- _Aim of the task_
Please convert every line of the records below into a JSON list of strings, one string per line, leaving out blank lines.

- _Records shown_
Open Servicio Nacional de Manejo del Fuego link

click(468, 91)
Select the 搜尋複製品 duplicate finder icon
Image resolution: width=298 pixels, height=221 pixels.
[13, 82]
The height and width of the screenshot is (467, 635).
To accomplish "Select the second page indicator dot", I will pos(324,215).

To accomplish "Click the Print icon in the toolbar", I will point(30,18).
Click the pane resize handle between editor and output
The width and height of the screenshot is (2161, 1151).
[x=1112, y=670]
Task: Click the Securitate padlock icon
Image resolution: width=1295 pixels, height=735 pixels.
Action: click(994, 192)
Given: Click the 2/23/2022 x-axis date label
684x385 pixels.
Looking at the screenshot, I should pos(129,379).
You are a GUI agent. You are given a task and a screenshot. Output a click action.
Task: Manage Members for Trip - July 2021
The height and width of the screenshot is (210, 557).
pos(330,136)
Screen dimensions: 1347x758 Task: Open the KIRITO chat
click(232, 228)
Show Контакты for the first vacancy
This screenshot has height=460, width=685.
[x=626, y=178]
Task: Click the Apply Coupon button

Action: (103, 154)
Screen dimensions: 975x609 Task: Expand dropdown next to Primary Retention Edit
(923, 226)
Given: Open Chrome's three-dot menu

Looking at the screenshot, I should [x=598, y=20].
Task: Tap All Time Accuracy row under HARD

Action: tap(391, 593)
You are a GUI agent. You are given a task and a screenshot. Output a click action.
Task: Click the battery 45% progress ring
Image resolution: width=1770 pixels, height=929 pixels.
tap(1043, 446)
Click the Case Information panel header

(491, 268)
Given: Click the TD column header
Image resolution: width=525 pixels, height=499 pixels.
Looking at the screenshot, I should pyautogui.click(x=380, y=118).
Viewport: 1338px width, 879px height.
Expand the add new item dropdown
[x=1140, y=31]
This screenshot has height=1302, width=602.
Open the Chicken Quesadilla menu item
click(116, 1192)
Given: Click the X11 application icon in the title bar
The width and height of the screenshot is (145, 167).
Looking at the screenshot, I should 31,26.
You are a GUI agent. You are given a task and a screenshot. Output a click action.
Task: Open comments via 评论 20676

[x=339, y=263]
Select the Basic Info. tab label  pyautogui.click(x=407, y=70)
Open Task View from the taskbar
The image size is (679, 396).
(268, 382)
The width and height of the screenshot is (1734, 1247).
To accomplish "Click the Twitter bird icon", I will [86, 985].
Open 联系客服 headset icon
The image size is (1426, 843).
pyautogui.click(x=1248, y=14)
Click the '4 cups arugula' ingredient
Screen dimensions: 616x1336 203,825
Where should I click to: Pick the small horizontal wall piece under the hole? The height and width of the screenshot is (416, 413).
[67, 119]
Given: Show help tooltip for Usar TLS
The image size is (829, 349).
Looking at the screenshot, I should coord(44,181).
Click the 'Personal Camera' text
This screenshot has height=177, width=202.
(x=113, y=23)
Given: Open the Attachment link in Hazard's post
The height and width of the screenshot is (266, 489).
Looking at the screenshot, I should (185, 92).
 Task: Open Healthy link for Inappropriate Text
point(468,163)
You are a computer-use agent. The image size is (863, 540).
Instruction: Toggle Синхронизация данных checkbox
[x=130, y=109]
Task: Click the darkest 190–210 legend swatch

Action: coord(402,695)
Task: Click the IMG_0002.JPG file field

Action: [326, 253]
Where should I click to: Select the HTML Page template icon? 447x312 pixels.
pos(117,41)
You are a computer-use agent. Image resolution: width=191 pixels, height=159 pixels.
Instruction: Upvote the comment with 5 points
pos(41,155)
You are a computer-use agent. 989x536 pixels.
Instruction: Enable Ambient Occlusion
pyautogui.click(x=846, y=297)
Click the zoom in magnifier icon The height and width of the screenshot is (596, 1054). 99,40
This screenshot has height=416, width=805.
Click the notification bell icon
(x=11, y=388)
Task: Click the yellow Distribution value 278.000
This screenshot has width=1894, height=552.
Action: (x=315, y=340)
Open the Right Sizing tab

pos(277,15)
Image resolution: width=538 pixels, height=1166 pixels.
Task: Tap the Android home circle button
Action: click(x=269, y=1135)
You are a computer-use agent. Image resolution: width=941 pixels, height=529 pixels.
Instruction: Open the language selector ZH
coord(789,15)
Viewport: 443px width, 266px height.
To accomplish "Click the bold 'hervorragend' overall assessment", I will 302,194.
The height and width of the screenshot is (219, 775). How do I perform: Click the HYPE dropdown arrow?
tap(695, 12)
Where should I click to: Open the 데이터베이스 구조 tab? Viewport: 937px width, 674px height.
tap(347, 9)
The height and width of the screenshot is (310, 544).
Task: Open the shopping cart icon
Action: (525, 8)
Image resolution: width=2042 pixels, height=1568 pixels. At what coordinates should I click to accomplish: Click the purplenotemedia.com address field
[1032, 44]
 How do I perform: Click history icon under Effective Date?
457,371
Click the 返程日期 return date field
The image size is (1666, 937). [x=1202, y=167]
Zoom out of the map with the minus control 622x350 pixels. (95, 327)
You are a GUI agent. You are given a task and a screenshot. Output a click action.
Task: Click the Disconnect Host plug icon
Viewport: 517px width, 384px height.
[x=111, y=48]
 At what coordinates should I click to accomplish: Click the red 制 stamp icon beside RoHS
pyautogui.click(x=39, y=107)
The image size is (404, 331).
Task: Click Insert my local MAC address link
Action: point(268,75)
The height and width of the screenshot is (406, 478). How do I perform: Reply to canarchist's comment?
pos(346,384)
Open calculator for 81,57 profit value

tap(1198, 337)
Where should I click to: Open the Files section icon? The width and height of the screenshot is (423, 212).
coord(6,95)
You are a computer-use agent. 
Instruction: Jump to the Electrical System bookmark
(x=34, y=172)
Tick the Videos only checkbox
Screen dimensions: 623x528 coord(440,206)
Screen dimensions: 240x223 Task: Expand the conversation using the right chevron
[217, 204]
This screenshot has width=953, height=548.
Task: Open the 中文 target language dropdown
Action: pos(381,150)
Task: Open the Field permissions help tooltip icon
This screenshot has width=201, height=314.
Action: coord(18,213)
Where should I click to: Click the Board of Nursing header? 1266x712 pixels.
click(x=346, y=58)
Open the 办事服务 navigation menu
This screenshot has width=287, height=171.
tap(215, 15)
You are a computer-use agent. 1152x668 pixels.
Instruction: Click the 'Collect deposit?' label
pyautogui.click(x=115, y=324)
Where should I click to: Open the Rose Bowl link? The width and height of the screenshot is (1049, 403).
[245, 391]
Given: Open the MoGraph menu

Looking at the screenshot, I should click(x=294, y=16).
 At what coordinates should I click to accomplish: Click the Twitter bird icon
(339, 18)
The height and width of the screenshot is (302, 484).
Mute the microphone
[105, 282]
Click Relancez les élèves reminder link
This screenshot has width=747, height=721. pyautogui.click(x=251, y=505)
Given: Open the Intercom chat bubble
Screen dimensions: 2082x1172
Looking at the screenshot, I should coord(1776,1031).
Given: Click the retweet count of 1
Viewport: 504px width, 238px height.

- _Finished answer_
[
  "Open Servicio Nacional de Manejo del Fuego link",
  "click(468, 91)",
  "Select the 搜尋複製品 duplicate finder icon",
  "Image resolution: width=298 pixels, height=221 pixels.",
  "[13, 82]",
  "The height and width of the screenshot is (467, 635).",
  "To accomplish \"Select the second page indicator dot\", I will pos(324,215).",
  "To accomplish \"Click the Print icon in the toolbar\", I will point(30,18).",
  "Click the pane resize handle between editor and output",
  "The width and height of the screenshot is (2161, 1151).",
  "[x=1112, y=670]",
  "Task: Click the Securitate padlock icon",
  "Image resolution: width=1295 pixels, height=735 pixels.",
  "Action: click(994, 192)",
  "Given: Click the 2/23/2022 x-axis date label",
  "684x385 pixels.",
  "Looking at the screenshot, I should pos(129,379).",
  "You are a GUI agent. You are given a task and a screenshot. Output a click action.",
  "Task: Manage Members for Trip - July 2021",
  "The height and width of the screenshot is (210, 557).",
  "pos(330,136)",
  "Screen dimensions: 1347x758 Task: Open the KIRITO chat",
  "click(232, 228)",
  "Show Контакты for the first vacancy",
  "This screenshot has height=460, width=685.",
  "[x=626, y=178]",
  "Task: Click the Apply Coupon button",
  "Action: (103, 154)",
  "Screen dimensions: 975x609 Task: Expand dropdown next to Primary Retention Edit",
  "(923, 226)",
  "Given: Open Chrome's three-dot menu",
  "Looking at the screenshot, I should [x=598, y=20].",
  "Task: Tap All Time Accuracy row under HARD",
  "Action: tap(391, 593)",
  "You are a GUI agent. You are given a task and a screenshot. Output a click action.",
  "Task: Click the battery 45% progress ring",
  "Image resolution: width=1770 pixels, height=929 pixels.",
  "tap(1043, 446)",
  "Click the Case Information panel header",
  "(491, 268)",
  "Given: Click the TD column header",
  "Image resolution: width=525 pixels, height=499 pixels.",
  "Looking at the screenshot, I should pyautogui.click(x=380, y=118).",
  "Viewport: 1338px width, 879px height.",
  "Expand the add new item dropdown",
  "[x=1140, y=31]",
  "This screenshot has height=1302, width=602.",
  "Open the Chicken Quesadilla menu item",
  "click(116, 1192)",
  "Given: Click the X11 application icon in the title bar",
  "The width and height of the screenshot is (145, 167).",
  "Looking at the screenshot, I should 31,26.",
  "You are a GUI agent. You are given a task and a screenshot. Output a click action.",
  "Task: Open comments via 评论 20676",
  "[x=339, y=263]",
  "Select the Basic Info. tab label  pyautogui.click(x=407, y=70)",
  "Open Task View from the taskbar",
  "The image size is (679, 396).",
  "(268, 382)",
  "The width and height of the screenshot is (1734, 1247).",
  "To accomplish \"Click the Twitter bird icon\", I will [86, 985].",
  "Open 联系客服 headset icon",
  "The image size is (1426, 843).",
  "pyautogui.click(x=1248, y=14)",
  "Click the '4 cups arugula' ingredient",
  "Screen dimensions: 616x1336 203,825",
  "Where should I click to: Pick the small horizontal wall piece under the hole? The height and width of the screenshot is (416, 413).",
  "[67, 119]",
  "Given: Show help tooltip for Usar TLS",
  "The image size is (829, 349).",
  "Looking at the screenshot, I should coord(44,181).",
  "Click the 'Personal Camera' text",
  "This screenshot has height=177, width=202.",
  "(x=113, y=23)",
  "Given: Open the Attachment link in Hazard's post",
  "The height and width of the screenshot is (266, 489).",
  "Looking at the screenshot, I should (185, 92).",
  " Task: Open Healthy link for Inappropriate Text",
  "point(468,163)",
  "You are a computer-use agent. The image size is (863, 540).",
  "Instruction: Toggle Синхронизация данных checkbox",
  "[x=130, y=109]",
  "Task: Click the darkest 190–210 legend swatch",
  "Action: coord(402,695)",
  "Task: Click the IMG_0002.JPG file field",
  "Action: [326, 253]",
  "Where should I click to: Select the HTML Page template icon? 447x312 pixels.",
  "pos(117,41)",
  "You are a computer-use agent. Image resolution: width=191 pixels, height=159 pixels.",
  "Instruction: Upvote the comment with 5 points",
  "pos(41,155)",
  "You are a computer-use agent. 989x536 pixels.",
  "Instruction: Enable Ambient Occlusion",
  "pyautogui.click(x=846, y=297)",
  "Click the zoom in magnifier icon The height and width of the screenshot is (596, 1054). 99,40",
  "This screenshot has height=416, width=805.",
  "Click the notification bell icon",
  "(x=11, y=388)",
  "Task: Click the yellow Distribution value 278.000",
  "This screenshot has width=1894, height=552.",
  "Action: (x=315, y=340)",
  "Open the Right Sizing tab",
  "pos(277,15)",
  "Image resolution: width=538 pixels, height=1166 pixels.",
  "Task: Tap the Android home circle button",
  "Action: click(x=269, y=1135)",
  "You are a computer-use agent. Image resolution: width=941 pixels, height=529 pixels.",
  "Instruction: Open the language selector ZH",
  "coord(789,15)",
  "Viewport: 443px width, 266px height.",
  "To accomplish \"Click the bold 'hervorragend' overall assessment\", I will 302,194.",
  "The height and width of the screenshot is (219, 775). How do I perform: Click the HYPE dropdown arrow?",
  "tap(695, 12)",
  "Where should I click to: Open the 데이터베이스 구조 tab? Viewport: 937px width, 674px height.",
  "tap(347, 9)",
  "The height and width of the screenshot is (310, 544).",
  "Task: Open the shopping cart icon",
  "Action: (525, 8)",
  "Image resolution: width=2042 pixels, height=1568 pixels. At what coordinates should I click to accomplish: Click the purplenotemedia.com address field",
  "[1032, 44]",
  " How do I perform: Click history icon under Effective Date?",
  "457,371",
  "Click the 返程日期 return date field",
  "The image size is (1666, 937). [x=1202, y=167]",
  "Zoom out of the map with the minus control 622x350 pixels. (95, 327)",
  "You are a GUI agent. You are given a task and a screenshot. Output a click action.",
  "Task: Click the Disconnect Host plug icon",
  "Viewport: 517px width, 384px height.",
  "[x=111, y=48]",
  " At what coordinates should I click to accomplish: Click the red 制 stamp icon beside RoHS",
  "pyautogui.click(x=39, y=107)",
  "The image size is (404, 331).",
  "Task: Click Insert my local MAC address link",
  "Action: point(268,75)",
  "The height and width of the screenshot is (406, 478). How do I perform: Reply to canarchist's comment?",
  "pos(346,384)",
  "Open calculator for 81,57 profit value",
  "tap(1198, 337)",
  "Where should I click to: Open the Files section icon? The width and height of the screenshot is (423, 212).",
  "coord(6,95)",
  "You are a computer-use agent. ",
  "Instruction: Jump to the Electrical System bookmark",
  "(x=34, y=172)",
  "Tick the Videos only checkbox",
  "Screen dimensions: 623x528 coord(440,206)",
  "Screen dimensions: 240x223 Task: Expand the conversation using the right chevron",
  "[217, 204]",
  "This screenshot has width=953, height=548.",
  "Task: Open the 中文 target language dropdown",
  "Action: pos(381,150)",
  "Task: Open the Field permissions help tooltip icon",
  "This screenshot has width=201, height=314.",
  "Action: coord(18,213)",
  "Where should I click to: Click the Board of Nursing header? 1266x712 pixels.",
  "click(x=346, y=58)",
  "Open the 办事服务 navigation menu",
  "This screenshot has width=287, height=171.",
  "tap(215, 15)",
  "You are a computer-use agent. 1152x668 pixels.",
  "Instruction: Click the 'Collect deposit?' label",
  "pyautogui.click(x=115, y=324)",
  "Where should I click to: Open the Rose Bowl link? The width and height of the screenshot is (1049, 403).",
  "[245, 391]",
  "Given: Open the MoGraph menu",
  "Looking at the screenshot, I should click(x=294, y=16).",
  " At what coordinates should I click to accomplish: Click the Twitter bird icon",
  "(339, 18)",
  "The height and width of the screenshot is (302, 484).",
  "Mute the microphone",
  "[105, 282]",
  "Click Relancez les élèves reminder link",
  "This screenshot has width=747, height=721. pyautogui.click(x=251, y=505)",
  "Given: Open the Intercom chat bubble",
  "Screen dimensions: 2082x1172",
  "Looking at the screenshot, I should coord(1776,1031).",
  "Given: Click the retweet count of 1",
  "Viewport: 504px width, 238px height."
]